Stripping invalid characters from UTF-16 strings

Hi folks

The more you work with Unicode the more discoveries you can make.

.NET System.Char represents a character as a UTF-16 code unit.

UTF-16 has a concept of surrogates:

Characters from U+D800 to U+DBFF - lead surrogate aka first code unit aka high surrogate

Characters from U+DC00 to U+DFFF - tail surrogate aka second code unit aka low surrogate

To form a valid Unicode code point, lead surrogate should be always followed by tail surrogate.

Though, this rule is not enforced by .NET. You can create a string which is not valid from the UTF-16 point of view.

For example

string s = "a\ud800b";

here \ud800 is lead surrogate but it is followed by b letter which is not a low surrogate.

This string is not a valid Unicode string and this may cause some issues.

For example

s.Normalize();

fails with

System.ArgumentException: Invalid Unicode code point found at index 2.
Parameter name: strInput

If we store such string into the file, some text editors can fail on the file open.

So I think if we got a string from an unreliable source we may want to strip the incorrect symbols.

There are some approaches but I would like to suggest another one based on Regex.

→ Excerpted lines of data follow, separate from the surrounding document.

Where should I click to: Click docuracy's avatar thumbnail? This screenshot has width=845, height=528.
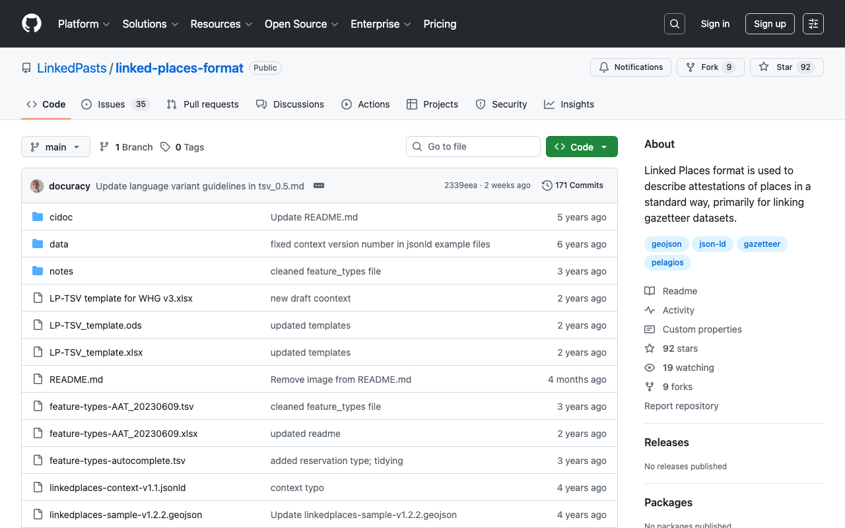[37, 185]
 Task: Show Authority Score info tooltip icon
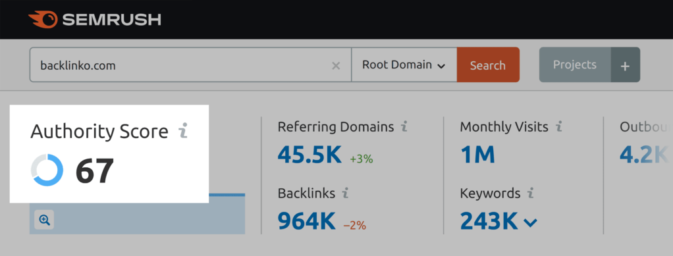(183, 131)

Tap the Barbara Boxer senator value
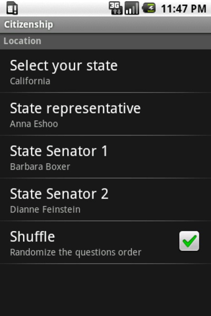[40, 166]
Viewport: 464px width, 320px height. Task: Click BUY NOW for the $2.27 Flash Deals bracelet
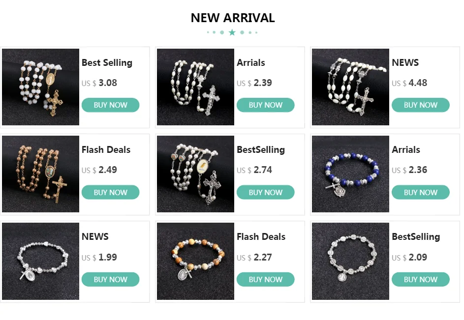pos(265,279)
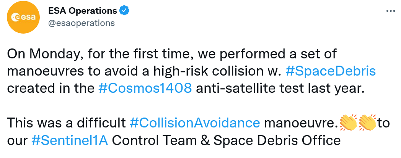This screenshot has width=401, height=158.
Task: Open the three-dot more options menu
Action: (390, 11)
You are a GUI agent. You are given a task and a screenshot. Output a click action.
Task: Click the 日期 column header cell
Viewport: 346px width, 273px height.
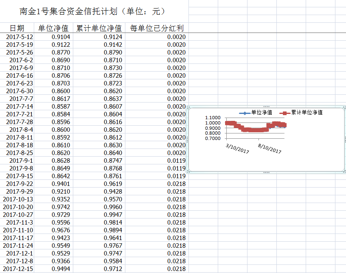pyautogui.click(x=17, y=28)
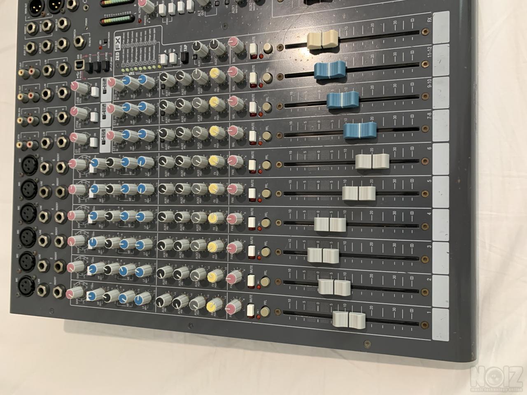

We will use negative lookahead and lookbehinds: find lead surrogates that are not followed by tail surrogate and also find tail surrogate that are not led by lead surrogates

public static string StripInvalidUnicodeCharacters(string str)
{
    var invalidCharactersRegex = new Regex("([\ud800-\udbff](?![\udc00-\udfff]))|((?<![\ud800-\udbff])[\udc00-\udfff])");
    return invalidCharactersRegex.Replace(str, "");
}